Medical Image Analysis

The Medical Image Analysis (MIA) group develops advanced AI-based image analysis technologies and translational biomedical engineering solutions to quantify, diagnose, and monitor diseases.

Our core expertise lies in multimodal image segmentation and longitudinal analysis for brain tumours (glioblastoma, brain metastases, ischemic stroke), as well as deep learning for thoracic imaging. We aim to identify robust, non-invasive imaging biomarkers to characterize disease evolution, guide therapy, and support clinical decision-making.

AI in Neuro-Oncology

Accurate, Robust and Clinically Translated AI

Magnetic Resonance Imaging (MRI) remains the cornerstone of brain tumour assessment. Over the last years, the MIA group has co-developed AI models leading to clinically deployed software in collaboration with Neosoma Inc., including FDA-cleared solutions for glioma segmentation.

Building on this foundation, 2025 marks an important strategic development: the creation of Neosoma GmbH in Bern. In this new structure, we serve as the Swiss-based hub for all current and future AI developments of Neosoma Inc., working in close partnership with the University of Bern and Inselspital to strengthen Switzerland’s position as a global innovation site for AI in brain oncology.

SNSF–MAPS: A-BEACON AWARD

A major highlight this year is the award of the SNSF Multi-Area Projects in Science (MAPS) grant for A-BEACON (AI-based Brain Metastases Tracking and Segmentation). This international consortium aims to address a critical unmet need: consistent and accurate monitoring of brain metastases across longitudinal MRI timepoints.

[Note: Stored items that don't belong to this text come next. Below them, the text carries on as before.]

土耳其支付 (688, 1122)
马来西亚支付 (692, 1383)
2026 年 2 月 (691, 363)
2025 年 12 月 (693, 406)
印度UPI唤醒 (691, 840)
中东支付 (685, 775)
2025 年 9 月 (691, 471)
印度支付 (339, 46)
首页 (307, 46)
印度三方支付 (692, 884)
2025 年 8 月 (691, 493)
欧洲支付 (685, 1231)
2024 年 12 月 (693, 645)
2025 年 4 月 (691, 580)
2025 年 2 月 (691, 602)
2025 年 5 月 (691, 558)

A-BEACON develops a "zero-miss" AI system focused on:

  • High detection sensitivity
  • Reliable tumour volume quantification
  • Precise longitudinal lesion tracking
  • Seamless integration into clinical workflows
Featured: DeepBraTumIA
Featured: Lumiere

Interpretable and Clinically Relevant AI in Medical Imaging

AI in Radiotherapy

The group continues to advance AI methods that directly incorporate clinical dosimetric relevance into segmentation evaluation and contouring workflows. Recent work includes:

  • A multifaceted AI contouring evaluation framework benchmarking geometric and dosimetric performance.
  • Dose-prediction models that provide radiotherapy-aware quality assurance.
  • Automated systems for ranking segmentation variants based on dosimetric impact.

These developments help ensure that segmentation accuracy is assessed not only geometrically but also in terms of actual clinical consequences.

Interpretability of Deep Learning-based MIA

Trustworthy AI in medicine requires models that provide transparent, human-aligned decision pathways. A central theme this year is the advancement of human-aligned learning frameworks, where models are trained to attend to radiologically meaningful patterns.

We employ explanation-guided learning and transformer-based attention mechanisms to ensure internal representations align with clinical expectations. These advances extend beyond neuro-oncology into thoracic imaging, ensuring performance gains remain tied to medically meaningful explanations.

Our interpretability research is now embedded into major applied initiatives, including A-BEACON, contributing to AI systems that are safe-by-design, clinically explainable, and reliable.